> **TASK INSTRUCTIONS**:
Copy the part of the data that opens with the line containing "Open the 'click here' view-in-browser link" and runs through the end of the data, putting "Launch" in place of "Open" and changing nothing else. Leave the pictures out.

> **Recorded data**:
╔══

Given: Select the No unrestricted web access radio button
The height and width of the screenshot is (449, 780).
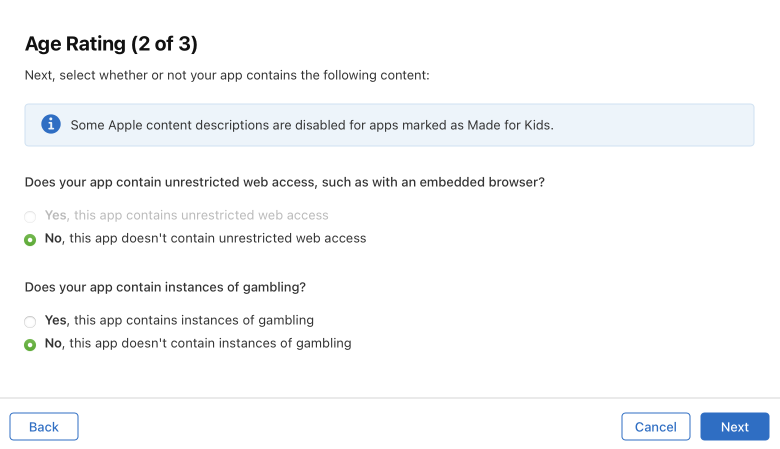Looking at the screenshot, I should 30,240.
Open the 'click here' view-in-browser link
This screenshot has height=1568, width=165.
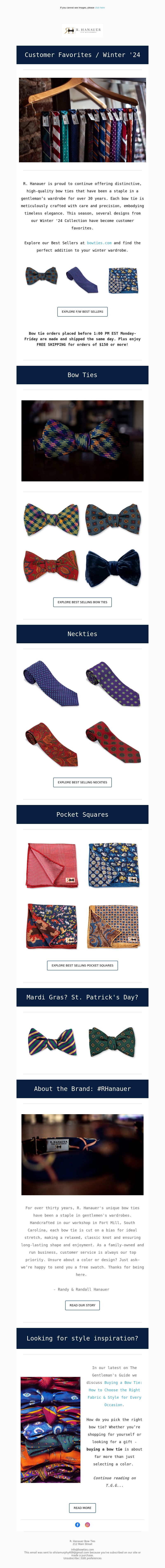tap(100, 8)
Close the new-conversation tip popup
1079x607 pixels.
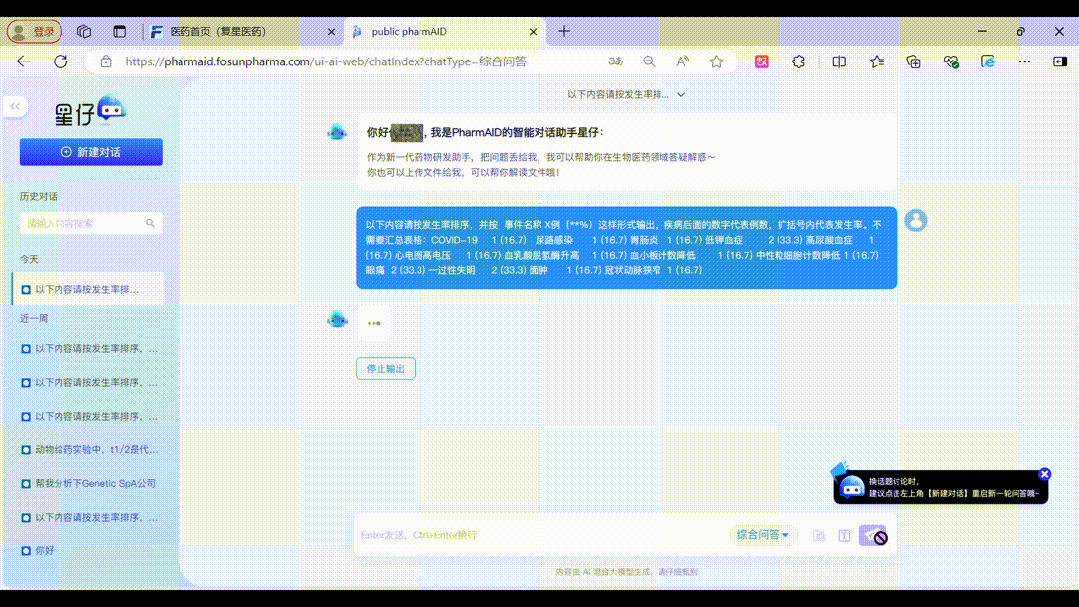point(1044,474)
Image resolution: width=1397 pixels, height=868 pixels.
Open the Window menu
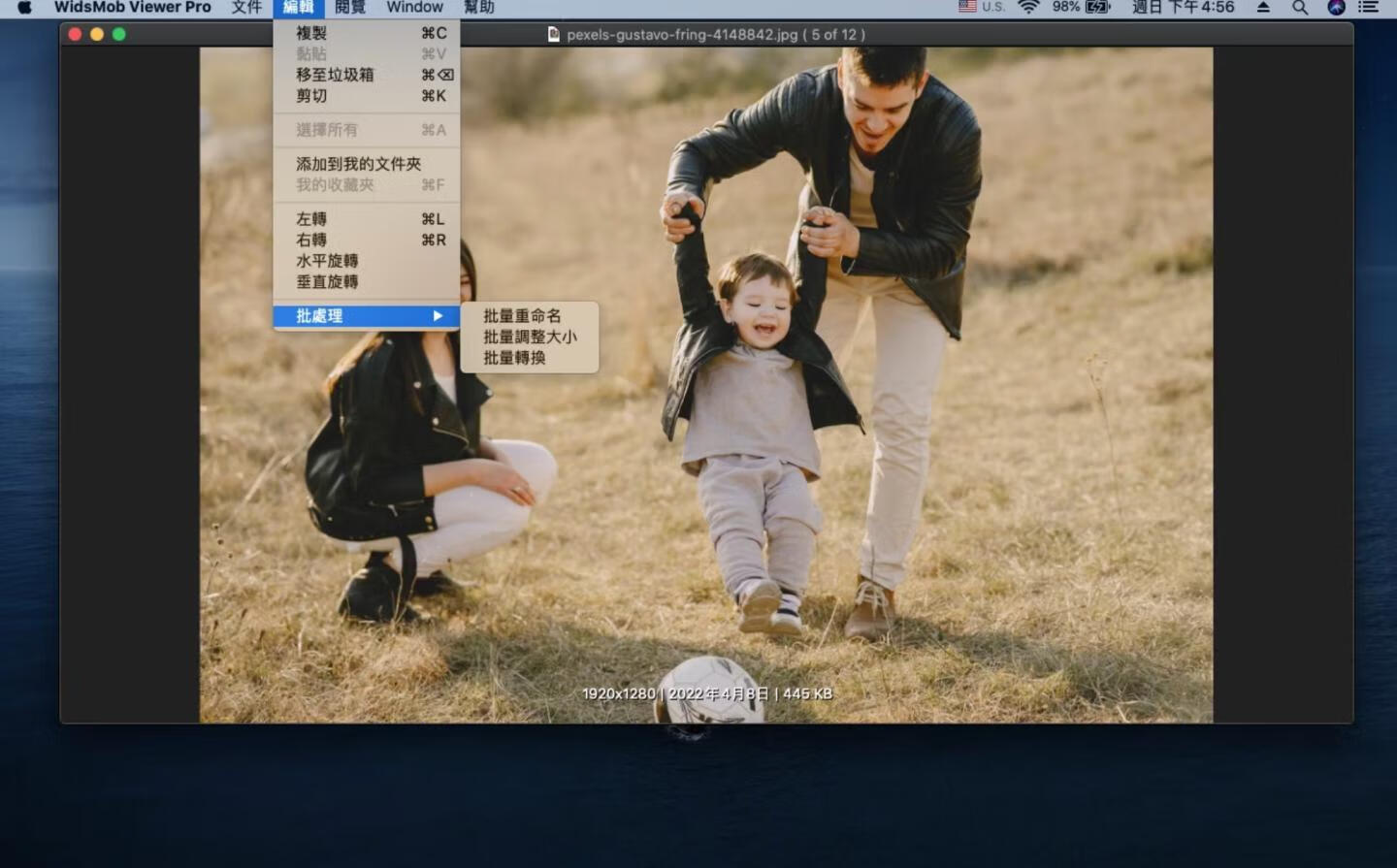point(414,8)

╚══

> **SOLUTION**:
Launch the 'click here' view-in-browser link
This screenshot has height=1568, width=165.
tap(100, 8)
Close the new-conversation tip popup
1079x607 pixels.
point(1044,474)
Image resolution: width=1397 pixels, height=868 pixels.
Launch the Window menu
point(414,8)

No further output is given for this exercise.